*Task brief*
Could you quote the listing below in full, line for line, without changing a character?

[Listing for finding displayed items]
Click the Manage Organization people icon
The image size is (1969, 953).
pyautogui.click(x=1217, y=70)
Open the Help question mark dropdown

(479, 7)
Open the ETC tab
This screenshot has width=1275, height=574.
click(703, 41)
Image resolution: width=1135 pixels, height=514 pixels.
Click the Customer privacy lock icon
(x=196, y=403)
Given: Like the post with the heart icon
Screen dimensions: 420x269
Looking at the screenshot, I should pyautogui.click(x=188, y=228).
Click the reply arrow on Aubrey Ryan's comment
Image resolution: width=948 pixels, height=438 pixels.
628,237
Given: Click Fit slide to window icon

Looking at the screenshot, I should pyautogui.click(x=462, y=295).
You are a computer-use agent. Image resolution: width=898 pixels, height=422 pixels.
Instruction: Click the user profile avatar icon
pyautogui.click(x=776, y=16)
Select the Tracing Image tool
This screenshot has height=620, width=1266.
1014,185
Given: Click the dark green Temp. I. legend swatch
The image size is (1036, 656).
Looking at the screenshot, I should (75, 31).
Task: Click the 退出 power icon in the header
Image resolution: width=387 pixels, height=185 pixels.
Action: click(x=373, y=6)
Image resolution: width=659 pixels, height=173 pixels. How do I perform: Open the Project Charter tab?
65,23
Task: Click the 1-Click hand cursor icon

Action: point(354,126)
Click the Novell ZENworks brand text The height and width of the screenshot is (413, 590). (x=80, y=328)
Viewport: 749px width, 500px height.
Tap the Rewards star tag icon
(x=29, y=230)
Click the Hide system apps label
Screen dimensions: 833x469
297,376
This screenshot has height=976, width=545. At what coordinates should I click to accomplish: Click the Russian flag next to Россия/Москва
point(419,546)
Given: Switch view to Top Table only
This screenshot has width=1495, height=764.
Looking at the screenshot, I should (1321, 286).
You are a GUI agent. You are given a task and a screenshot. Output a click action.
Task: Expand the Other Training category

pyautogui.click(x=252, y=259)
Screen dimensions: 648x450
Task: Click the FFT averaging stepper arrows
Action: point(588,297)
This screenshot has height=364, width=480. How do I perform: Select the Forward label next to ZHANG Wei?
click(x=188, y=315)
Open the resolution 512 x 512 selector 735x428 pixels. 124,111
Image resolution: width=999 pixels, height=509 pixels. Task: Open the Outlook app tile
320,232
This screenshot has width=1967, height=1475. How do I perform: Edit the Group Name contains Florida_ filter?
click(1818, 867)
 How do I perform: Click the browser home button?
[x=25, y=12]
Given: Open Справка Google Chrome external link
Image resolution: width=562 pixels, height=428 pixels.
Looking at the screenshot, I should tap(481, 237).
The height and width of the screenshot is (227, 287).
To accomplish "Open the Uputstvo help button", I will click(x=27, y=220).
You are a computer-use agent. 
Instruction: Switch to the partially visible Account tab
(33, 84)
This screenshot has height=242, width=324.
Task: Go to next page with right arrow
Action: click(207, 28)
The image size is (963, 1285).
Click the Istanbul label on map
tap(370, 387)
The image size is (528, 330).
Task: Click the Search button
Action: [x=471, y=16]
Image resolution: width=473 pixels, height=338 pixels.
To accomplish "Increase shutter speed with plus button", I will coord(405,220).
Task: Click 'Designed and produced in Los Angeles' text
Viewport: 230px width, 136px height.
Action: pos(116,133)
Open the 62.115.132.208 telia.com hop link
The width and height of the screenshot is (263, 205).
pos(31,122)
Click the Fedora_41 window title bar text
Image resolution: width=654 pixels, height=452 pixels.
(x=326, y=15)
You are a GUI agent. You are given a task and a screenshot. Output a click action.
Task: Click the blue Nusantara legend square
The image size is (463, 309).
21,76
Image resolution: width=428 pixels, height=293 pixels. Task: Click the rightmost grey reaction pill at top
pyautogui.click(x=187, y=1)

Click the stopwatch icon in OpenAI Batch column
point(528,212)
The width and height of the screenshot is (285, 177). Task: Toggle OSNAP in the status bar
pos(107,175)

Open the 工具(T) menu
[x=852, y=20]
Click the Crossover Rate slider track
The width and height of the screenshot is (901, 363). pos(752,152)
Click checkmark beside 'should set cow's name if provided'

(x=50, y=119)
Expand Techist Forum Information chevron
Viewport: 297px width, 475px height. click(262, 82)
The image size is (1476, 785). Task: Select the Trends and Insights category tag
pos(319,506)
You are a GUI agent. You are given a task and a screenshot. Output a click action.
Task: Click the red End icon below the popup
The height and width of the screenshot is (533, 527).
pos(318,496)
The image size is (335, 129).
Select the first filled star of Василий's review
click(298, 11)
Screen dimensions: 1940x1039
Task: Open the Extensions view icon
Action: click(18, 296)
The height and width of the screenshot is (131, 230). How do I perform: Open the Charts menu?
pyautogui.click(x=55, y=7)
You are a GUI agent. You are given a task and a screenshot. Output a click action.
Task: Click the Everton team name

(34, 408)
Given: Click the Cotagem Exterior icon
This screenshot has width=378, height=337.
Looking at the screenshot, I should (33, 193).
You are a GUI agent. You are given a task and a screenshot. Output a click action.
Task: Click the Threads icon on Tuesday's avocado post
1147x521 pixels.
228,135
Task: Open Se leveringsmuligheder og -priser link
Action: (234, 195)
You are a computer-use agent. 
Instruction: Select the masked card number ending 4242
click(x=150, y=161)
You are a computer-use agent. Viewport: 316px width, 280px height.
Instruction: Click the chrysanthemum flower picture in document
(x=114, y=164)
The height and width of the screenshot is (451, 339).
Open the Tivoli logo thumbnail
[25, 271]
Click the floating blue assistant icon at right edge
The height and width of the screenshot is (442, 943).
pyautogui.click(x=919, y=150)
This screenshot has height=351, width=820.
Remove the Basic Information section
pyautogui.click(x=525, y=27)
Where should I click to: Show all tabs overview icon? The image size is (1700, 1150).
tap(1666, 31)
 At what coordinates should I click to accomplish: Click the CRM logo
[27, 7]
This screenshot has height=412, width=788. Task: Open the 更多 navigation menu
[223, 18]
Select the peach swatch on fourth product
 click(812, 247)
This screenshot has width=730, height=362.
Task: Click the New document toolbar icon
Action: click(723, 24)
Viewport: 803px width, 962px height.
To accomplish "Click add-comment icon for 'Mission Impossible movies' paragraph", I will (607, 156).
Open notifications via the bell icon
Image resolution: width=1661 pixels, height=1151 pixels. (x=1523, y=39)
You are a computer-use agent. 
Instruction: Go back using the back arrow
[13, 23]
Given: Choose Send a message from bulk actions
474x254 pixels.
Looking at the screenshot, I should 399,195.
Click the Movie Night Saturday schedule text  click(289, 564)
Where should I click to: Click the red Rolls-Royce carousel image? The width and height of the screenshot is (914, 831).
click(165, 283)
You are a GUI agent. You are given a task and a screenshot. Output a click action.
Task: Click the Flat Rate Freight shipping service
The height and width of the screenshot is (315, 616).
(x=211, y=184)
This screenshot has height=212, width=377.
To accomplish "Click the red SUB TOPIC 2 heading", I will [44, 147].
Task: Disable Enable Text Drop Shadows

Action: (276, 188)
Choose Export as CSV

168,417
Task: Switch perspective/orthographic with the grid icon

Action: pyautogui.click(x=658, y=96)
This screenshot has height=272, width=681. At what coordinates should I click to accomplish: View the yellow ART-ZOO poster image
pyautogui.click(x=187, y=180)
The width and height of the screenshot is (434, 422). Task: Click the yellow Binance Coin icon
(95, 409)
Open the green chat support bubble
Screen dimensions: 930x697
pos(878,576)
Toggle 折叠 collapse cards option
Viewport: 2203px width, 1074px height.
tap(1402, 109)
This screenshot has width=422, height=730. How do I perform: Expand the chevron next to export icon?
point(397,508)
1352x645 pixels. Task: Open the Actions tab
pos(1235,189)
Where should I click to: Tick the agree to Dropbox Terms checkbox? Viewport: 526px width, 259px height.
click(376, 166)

*Task solution*
Click the Manage Organization people icon
The image size is (1969, 953).
pyautogui.click(x=1217, y=70)
Open the Help question mark dropdown

(479, 7)
Open the ETC tab
This screenshot has width=1275, height=574.
click(703, 41)
Image resolution: width=1135 pixels, height=514 pixels.
Click the Customer privacy lock icon
(x=196, y=403)
Given: Like the post with the heart icon
Screen dimensions: 420x269
Looking at the screenshot, I should pyautogui.click(x=188, y=228).
Click the reply arrow on Aubrey Ryan's comment
Image resolution: width=948 pixels, height=438 pixels.
628,237
Given: Click Fit slide to window icon

Looking at the screenshot, I should pyautogui.click(x=462, y=295).
You are a computer-use agent. Image resolution: width=898 pixels, height=422 pixels.
Instruction: Click the user profile avatar icon
pyautogui.click(x=776, y=16)
Select the Tracing Image tool
This screenshot has height=620, width=1266.
1014,185
Given: Click the dark green Temp. I. legend swatch
The image size is (1036, 656).
Looking at the screenshot, I should (75, 31).
Task: Click the 退出 power icon in the header
Image resolution: width=387 pixels, height=185 pixels.
Action: click(x=373, y=6)
Image resolution: width=659 pixels, height=173 pixels. How do I perform: Open the Project Charter tab?
65,23
Task: Click the 1-Click hand cursor icon

Action: point(354,126)
Click the Novell ZENworks brand text The height and width of the screenshot is (413, 590). (x=80, y=328)
Viewport: 749px width, 500px height.
Tap the Rewards star tag icon
(x=29, y=230)
Click the Hide system apps label
Screen dimensions: 833x469
297,376
This screenshot has height=976, width=545. At what coordinates should I click to accomplish: Click the Russian flag next to Россия/Москва
point(419,546)
Given: Switch view to Top Table only
This screenshot has width=1495, height=764.
Looking at the screenshot, I should (1321, 286).
You are a GUI agent. You are given a task and a screenshot. Output a click action.
Task: Expand the Other Training category

pyautogui.click(x=252, y=259)
Screen dimensions: 648x450
Task: Click the FFT averaging stepper arrows
Action: point(588,297)
This screenshot has height=364, width=480. How do I perform: Select the Forward label next to ZHANG Wei?
click(x=188, y=315)
Open the resolution 512 x 512 selector 735x428 pixels. 124,111
Image resolution: width=999 pixels, height=509 pixels. Task: Open the Outlook app tile
320,232
This screenshot has width=1967, height=1475. How do I perform: Edit the Group Name contains Florida_ filter?
click(1818, 867)
 How do I perform: Click the browser home button?
[x=25, y=12]
Given: Open Справка Google Chrome external link
Image resolution: width=562 pixels, height=428 pixels.
Looking at the screenshot, I should tap(481, 237).
The height and width of the screenshot is (227, 287).
To accomplish "Open the Uputstvo help button", I will click(x=27, y=220).
You are a computer-use agent. 
Instruction: Switch to the partially visible Account tab
(33, 84)
This screenshot has height=242, width=324.
Task: Go to next page with right arrow
Action: click(207, 28)
The image size is (963, 1285).
Click the Istanbul label on map
tap(370, 387)
The image size is (528, 330).
Task: Click the Search button
Action: [x=471, y=16]
Image resolution: width=473 pixels, height=338 pixels.
To accomplish "Increase shutter speed with plus button", I will coord(405,220).
Task: Click 'Designed and produced in Los Angeles' text
Viewport: 230px width, 136px height.
Action: pos(116,133)
Open the 62.115.132.208 telia.com hop link
The width and height of the screenshot is (263, 205).
pos(31,122)
Click the Fedora_41 window title bar text
Image resolution: width=654 pixels, height=452 pixels.
(x=326, y=15)
You are a GUI agent. You are given a task and a screenshot. Output a click action.
Task: Click the blue Nusantara legend square
The image size is (463, 309).
21,76
Image resolution: width=428 pixels, height=293 pixels. Task: Click the rightmost grey reaction pill at top
pyautogui.click(x=187, y=1)

Click the stopwatch icon in OpenAI Batch column
point(528,212)
The width and height of the screenshot is (285, 177). Task: Toggle OSNAP in the status bar
pos(107,175)

Open the 工具(T) menu
[x=852, y=20]
Click the Crossover Rate slider track
The width and height of the screenshot is (901, 363). pos(752,152)
Click checkmark beside 'should set cow's name if provided'

(x=50, y=119)
Expand Techist Forum Information chevron
Viewport: 297px width, 475px height. click(262, 82)
The image size is (1476, 785). Task: Select the Trends and Insights category tag
pos(319,506)
You are a GUI agent. You are given a task and a screenshot. Output a click action.
Task: Click the red End icon below the popup
The height and width of the screenshot is (533, 527).
pos(318,496)
The image size is (335, 129).
Select the first filled star of Василий's review
click(298, 11)
Screen dimensions: 1940x1039
Task: Open the Extensions view icon
Action: click(18, 296)
The height and width of the screenshot is (131, 230). How do I perform: Open the Charts menu?
pyautogui.click(x=55, y=7)
You are a GUI agent. You are given a task and a screenshot. Output a click action.
Task: Click the Everton team name

(34, 408)
Given: Click the Cotagem Exterior icon
This screenshot has width=378, height=337.
Looking at the screenshot, I should (33, 193).
You are a GUI agent. You are given a task and a screenshot. Output a click action.
Task: Click the Threads icon on Tuesday's avocado post
1147x521 pixels.
228,135
Task: Open Se leveringsmuligheder og -priser link
Action: (234, 195)
You are a computer-use agent. 
Instruction: Select the masked card number ending 4242
click(x=150, y=161)
You are a computer-use agent. Viewport: 316px width, 280px height.
Instruction: Click the chrysanthemum flower picture in document
(x=114, y=164)
The height and width of the screenshot is (451, 339).
Open the Tivoli logo thumbnail
[25, 271]
Click the floating blue assistant icon at right edge
The height and width of the screenshot is (442, 943).
pyautogui.click(x=919, y=150)
This screenshot has height=351, width=820.
Remove the Basic Information section
pyautogui.click(x=525, y=27)
Where should I click to: Show all tabs overview icon? The image size is (1700, 1150).
tap(1666, 31)
 At what coordinates should I click to accomplish: Click the CRM logo
[27, 7]
This screenshot has height=412, width=788. Task: Open the 更多 navigation menu
[223, 18]
Select the peach swatch on fourth product
 click(812, 247)
This screenshot has width=730, height=362.
Task: Click the New document toolbar icon
Action: click(723, 24)
Viewport: 803px width, 962px height.
To accomplish "Click add-comment icon for 'Mission Impossible movies' paragraph", I will (607, 156).
Open notifications via the bell icon
Image resolution: width=1661 pixels, height=1151 pixels. (x=1523, y=39)
You are a computer-use agent. 
Instruction: Go back using the back arrow
[13, 23]
Given: Choose Send a message from bulk actions
474x254 pixels.
Looking at the screenshot, I should 399,195.
Click the Movie Night Saturday schedule text  click(289, 564)
Where should I click to: Click the red Rolls-Royce carousel image? The width and height of the screenshot is (914, 831).
click(165, 283)
You are a GUI agent. You are given a task and a screenshot. Output a click action.
Task: Click the Flat Rate Freight shipping service
The height and width of the screenshot is (315, 616).
(x=211, y=184)
This screenshot has height=212, width=377.
To accomplish "Click the red SUB TOPIC 2 heading", I will [44, 147].
Task: Disable Enable Text Drop Shadows

Action: (276, 188)
Choose Export as CSV

168,417
Task: Switch perspective/orthographic with the grid icon

Action: pyautogui.click(x=658, y=96)
This screenshot has height=272, width=681. At what coordinates should I click to accomplish: View the yellow ART-ZOO poster image
pyautogui.click(x=187, y=180)
The width and height of the screenshot is (434, 422). Task: Click the yellow Binance Coin icon
(95, 409)
Open the green chat support bubble
Screen dimensions: 930x697
pos(878,576)
Toggle 折叠 collapse cards option
Viewport: 2203px width, 1074px height.
tap(1402, 109)
This screenshot has width=422, height=730. How do I perform: Expand the chevron next to export icon?
point(397,508)
1352x645 pixels. Task: Open the Actions tab
pos(1235,189)
Where should I click to: Tick the agree to Dropbox Terms checkbox? Viewport: 526px width, 259px height.
click(376, 166)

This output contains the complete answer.